**What to work on**
Format every line of the records below as a JSON list of strings, one string per line, skipping blank lines and leaving out the pictures.

**Dataset records**
┄┄┄┄┄┄

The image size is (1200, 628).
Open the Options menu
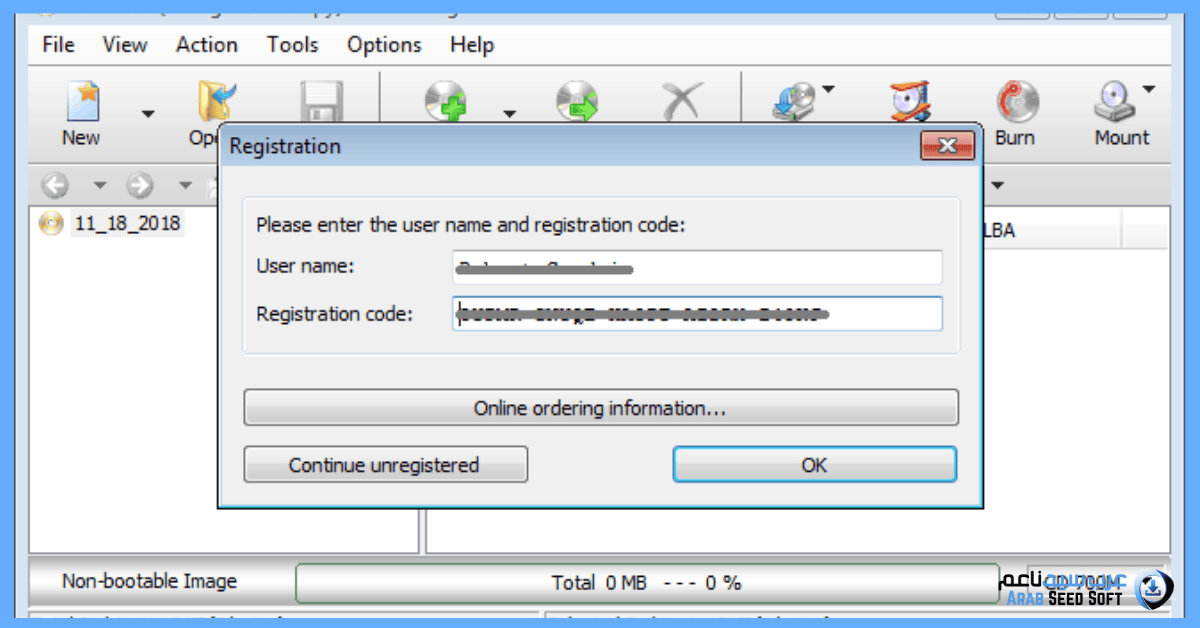(384, 45)
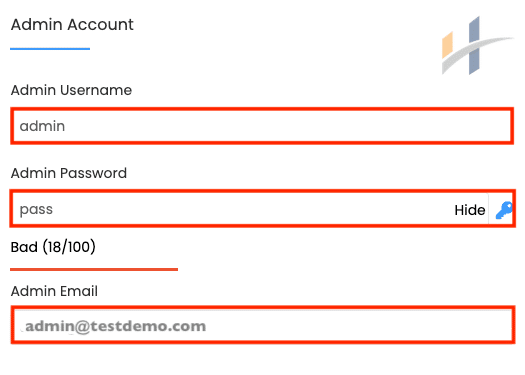Focus the Admin Username input field
This screenshot has width=525, height=375.
[x=262, y=126]
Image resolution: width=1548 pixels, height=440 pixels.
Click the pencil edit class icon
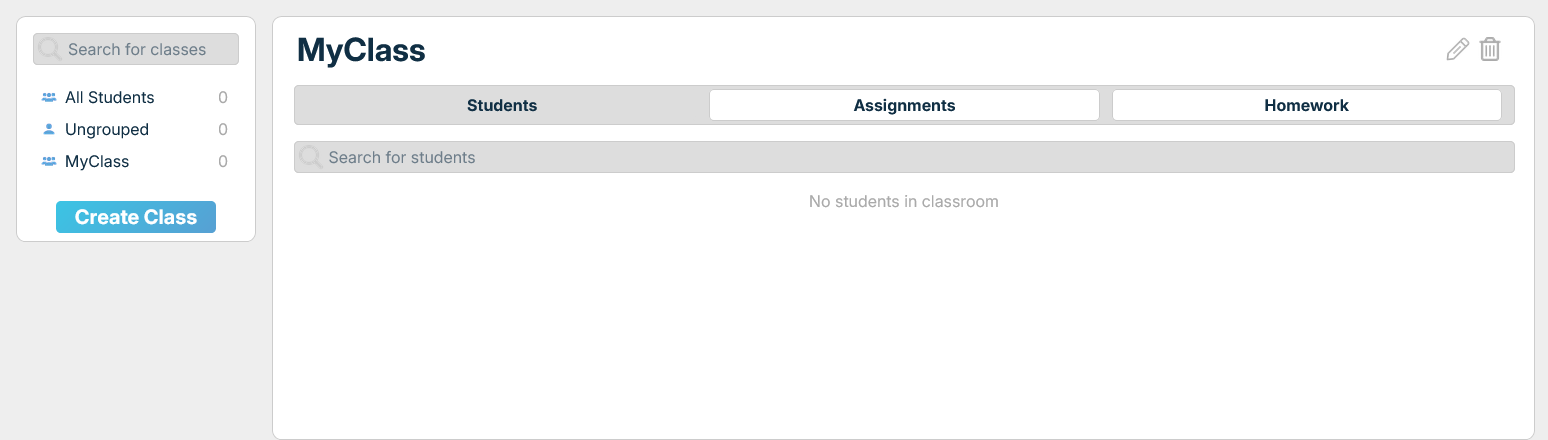pyautogui.click(x=1458, y=49)
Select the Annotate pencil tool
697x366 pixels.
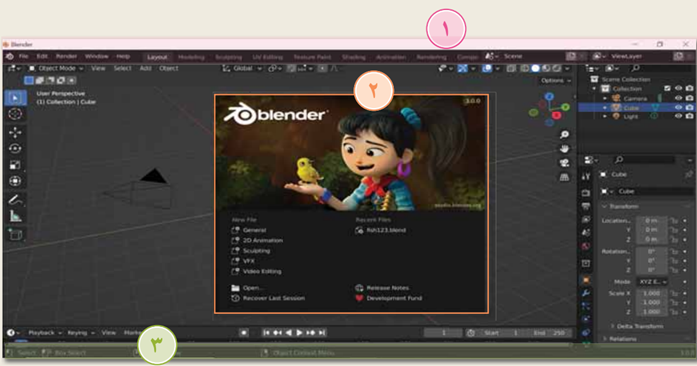click(x=15, y=200)
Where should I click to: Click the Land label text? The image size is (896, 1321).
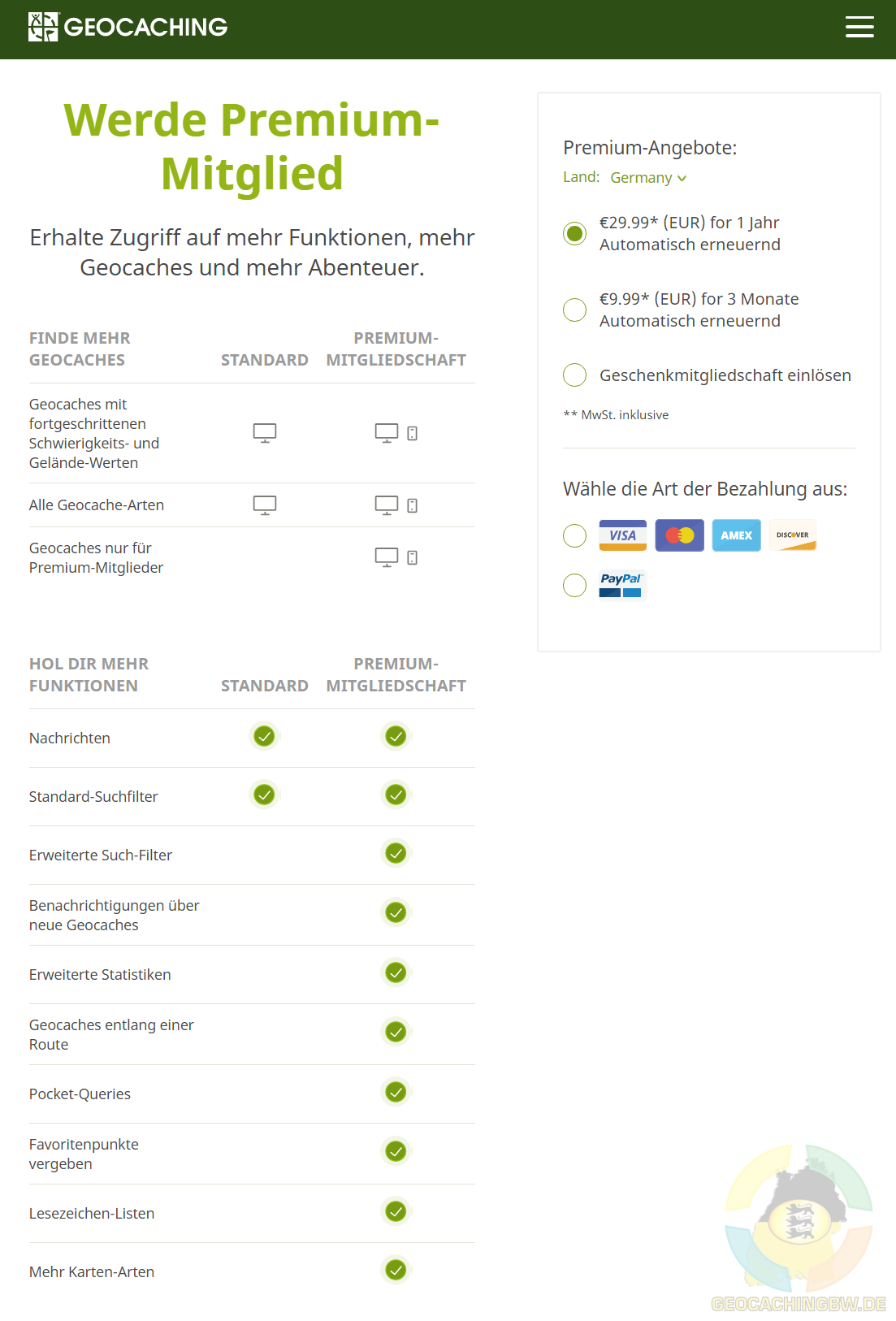[x=581, y=177]
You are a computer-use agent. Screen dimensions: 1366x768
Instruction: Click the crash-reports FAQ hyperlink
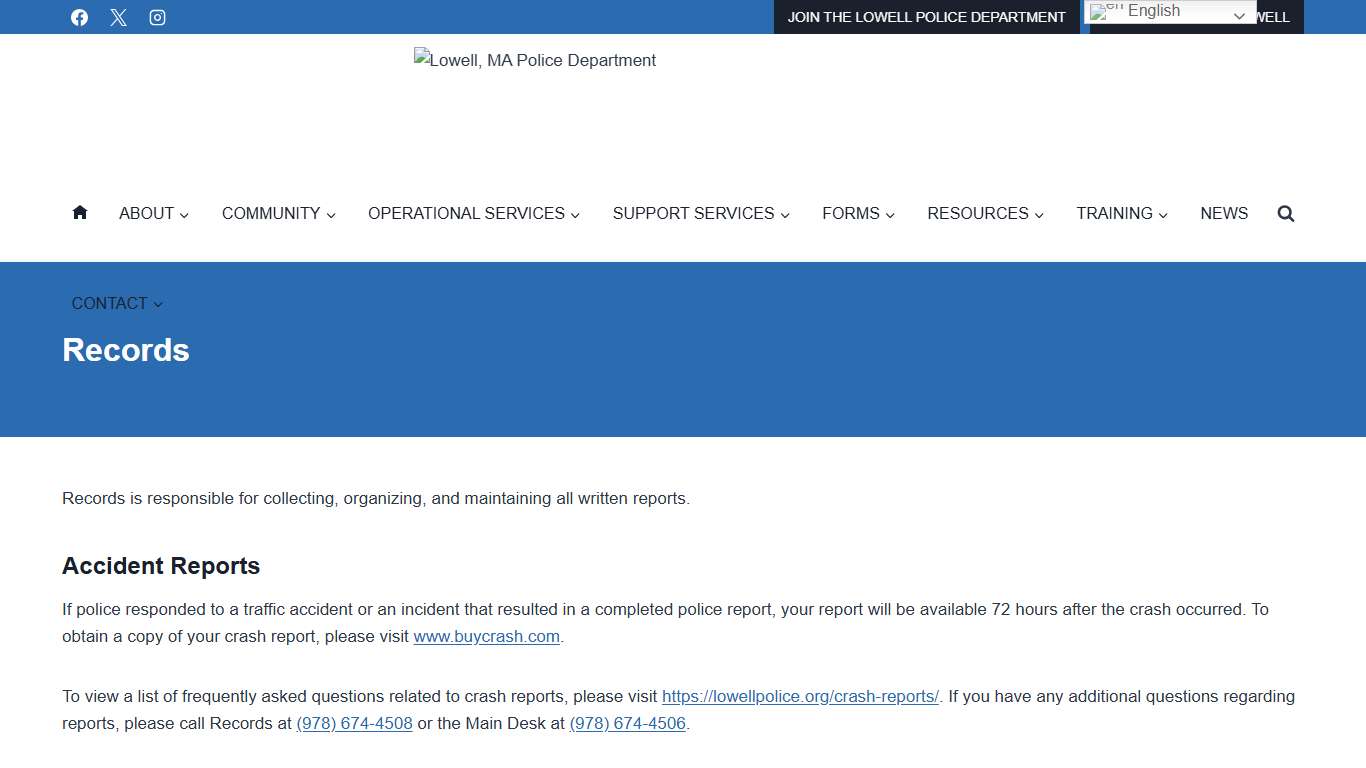tap(800, 696)
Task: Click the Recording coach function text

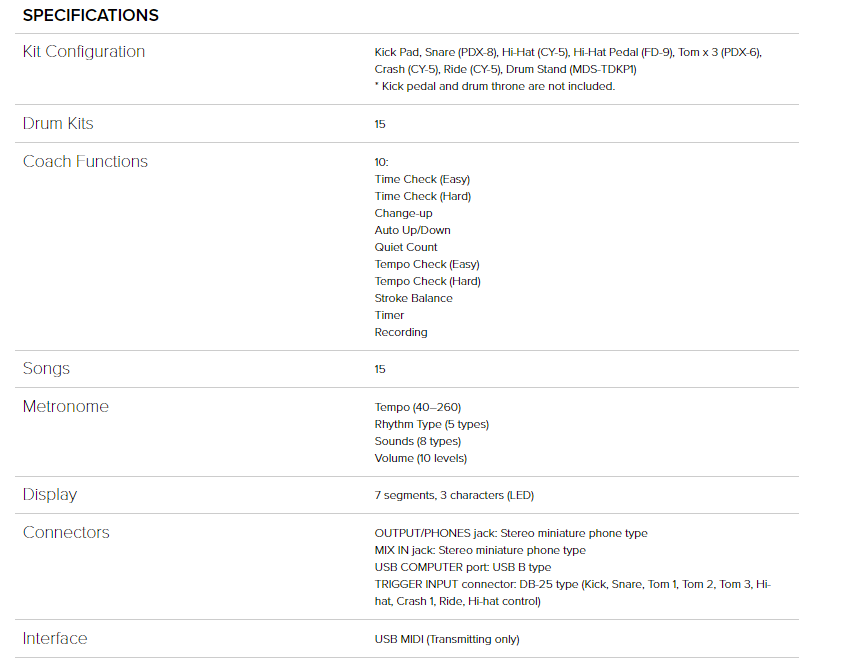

┄┄┄┄┄┄

**Task output**
[
  "The image size is (1200, 628).",
  "Open the Options menu",
  "(384, 45)",
  "Focus the Admin Username input field",
  "This screenshot has width=525, height=375.",
  "[x=262, y=126]",
  "Image resolution: width=1548 pixels, height=440 pixels.",
  "Click the pencil edit class icon",
  "pyautogui.click(x=1458, y=49)",
  "Select the Annotate pencil tool",
  "697x366 pixels.",
  "click(x=15, y=200)",
  "Where should I click to: Click the Land label text? The image size is (896, 1321).",
  "[x=581, y=177]",
  "You are a computer-use agent. Screen dimensions: 1366x768",
  "Instruction: Click the crash-reports FAQ hyperlink",
  "tap(800, 696)",
  "Task: Click the Recording coach function text"
]